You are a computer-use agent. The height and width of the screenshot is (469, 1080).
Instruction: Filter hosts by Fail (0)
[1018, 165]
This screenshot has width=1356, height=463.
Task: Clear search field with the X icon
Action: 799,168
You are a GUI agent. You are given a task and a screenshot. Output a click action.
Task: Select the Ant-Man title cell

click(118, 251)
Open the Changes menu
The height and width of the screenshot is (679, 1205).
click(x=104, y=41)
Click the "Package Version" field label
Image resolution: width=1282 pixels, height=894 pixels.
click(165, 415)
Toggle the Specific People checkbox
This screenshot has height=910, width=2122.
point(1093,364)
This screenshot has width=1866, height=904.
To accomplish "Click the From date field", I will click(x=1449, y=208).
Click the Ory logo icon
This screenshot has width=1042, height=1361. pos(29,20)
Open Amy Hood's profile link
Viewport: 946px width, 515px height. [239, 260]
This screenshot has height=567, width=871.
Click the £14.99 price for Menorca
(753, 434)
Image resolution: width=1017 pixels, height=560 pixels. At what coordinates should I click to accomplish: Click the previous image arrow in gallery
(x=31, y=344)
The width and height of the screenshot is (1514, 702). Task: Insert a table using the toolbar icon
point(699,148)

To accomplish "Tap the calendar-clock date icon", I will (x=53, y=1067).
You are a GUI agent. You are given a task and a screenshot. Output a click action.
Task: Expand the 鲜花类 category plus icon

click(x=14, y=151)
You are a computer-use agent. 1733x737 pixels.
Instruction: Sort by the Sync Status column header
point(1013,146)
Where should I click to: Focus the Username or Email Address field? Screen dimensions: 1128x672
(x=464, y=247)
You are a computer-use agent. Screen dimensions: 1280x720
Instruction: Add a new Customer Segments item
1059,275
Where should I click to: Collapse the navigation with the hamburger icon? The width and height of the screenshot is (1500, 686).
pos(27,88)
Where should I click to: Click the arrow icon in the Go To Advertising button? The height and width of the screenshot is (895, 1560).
-*-
- What the exercise asks
Give each entry again, spelled exactly as shown.

- Solved problem
You are a computer-use agent. The height and width of the screenshot is (469, 1080).
Instruction: Filter hosts by Fail (0)
[1018, 165]
This screenshot has width=1356, height=463.
Task: Clear search field with the X icon
Action: 799,168
You are a GUI agent. You are given a task and a screenshot. Output a click action.
Task: Select the Ant-Man title cell

click(118, 251)
Open the Changes menu
The height and width of the screenshot is (679, 1205).
click(x=104, y=41)
Click the "Package Version" field label
Image resolution: width=1282 pixels, height=894 pixels.
click(165, 415)
Toggle the Specific People checkbox
This screenshot has height=910, width=2122.
point(1093,364)
This screenshot has width=1866, height=904.
To accomplish "Click the From date field", I will click(x=1449, y=208).
Click the Ory logo icon
This screenshot has width=1042, height=1361. pos(29,20)
Open Amy Hood's profile link
Viewport: 946px width, 515px height. [239, 260]
This screenshot has height=567, width=871.
Click the £14.99 price for Menorca
(753, 434)
Image resolution: width=1017 pixels, height=560 pixels. At what coordinates should I click to accomplish: Click the previous image arrow in gallery
(x=31, y=344)
The width and height of the screenshot is (1514, 702). Task: Insert a table using the toolbar icon
point(699,148)

To accomplish "Tap the calendar-clock date icon", I will (x=53, y=1067).
You are a GUI agent. You are given a task and a screenshot. Output a click action.
Task: Expand the 鲜花类 category plus icon

click(x=14, y=151)
You are a computer-use agent. 1733x737 pixels.
Instruction: Sort by the Sync Status column header
point(1013,146)
Where should I click to: Focus the Username or Email Address field? Screen dimensions: 1128x672
(x=464, y=247)
You are a computer-use agent. Screen dimensions: 1280x720
Instruction: Add a new Customer Segments item
1059,275
Where should I click to: Collapse the navigation with the hamburger icon? The width and height of the screenshot is (1500, 686).
pos(27,88)
Where should I click to: Click the arrow icon in the Go To Advertising button? The height and width of the screenshot is (895, 1560).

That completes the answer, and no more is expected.